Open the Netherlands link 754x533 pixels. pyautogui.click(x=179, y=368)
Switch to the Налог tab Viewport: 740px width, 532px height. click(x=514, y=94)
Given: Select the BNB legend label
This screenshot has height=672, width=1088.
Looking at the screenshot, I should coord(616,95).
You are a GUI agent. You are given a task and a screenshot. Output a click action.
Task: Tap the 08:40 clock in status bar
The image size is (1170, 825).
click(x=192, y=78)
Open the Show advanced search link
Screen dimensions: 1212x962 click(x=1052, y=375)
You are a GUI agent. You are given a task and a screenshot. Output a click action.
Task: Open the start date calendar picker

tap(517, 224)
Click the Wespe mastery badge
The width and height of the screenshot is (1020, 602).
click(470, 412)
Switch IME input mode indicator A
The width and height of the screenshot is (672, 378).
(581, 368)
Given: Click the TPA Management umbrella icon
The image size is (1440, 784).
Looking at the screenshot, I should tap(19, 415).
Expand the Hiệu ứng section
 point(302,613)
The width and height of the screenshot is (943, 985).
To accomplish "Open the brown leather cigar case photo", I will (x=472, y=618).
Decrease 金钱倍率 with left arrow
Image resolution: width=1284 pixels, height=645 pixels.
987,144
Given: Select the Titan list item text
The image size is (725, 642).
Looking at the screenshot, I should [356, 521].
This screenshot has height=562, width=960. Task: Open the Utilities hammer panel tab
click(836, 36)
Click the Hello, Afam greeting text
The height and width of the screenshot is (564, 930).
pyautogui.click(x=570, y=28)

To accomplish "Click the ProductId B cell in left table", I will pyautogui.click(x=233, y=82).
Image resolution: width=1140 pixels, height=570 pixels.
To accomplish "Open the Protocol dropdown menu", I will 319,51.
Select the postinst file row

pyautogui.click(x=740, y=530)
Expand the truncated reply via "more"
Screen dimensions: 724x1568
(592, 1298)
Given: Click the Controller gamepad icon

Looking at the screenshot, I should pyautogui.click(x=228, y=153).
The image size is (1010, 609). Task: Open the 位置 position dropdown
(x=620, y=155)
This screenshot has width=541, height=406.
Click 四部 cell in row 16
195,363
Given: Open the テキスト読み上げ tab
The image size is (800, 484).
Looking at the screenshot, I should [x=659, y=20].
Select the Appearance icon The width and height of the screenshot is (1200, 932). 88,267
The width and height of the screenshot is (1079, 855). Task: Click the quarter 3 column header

════════════════

Each line above that contains the word "text" must be copied.

**Response area:**
Given: Select the Titan list item text
Click the Hello, Afam greeting text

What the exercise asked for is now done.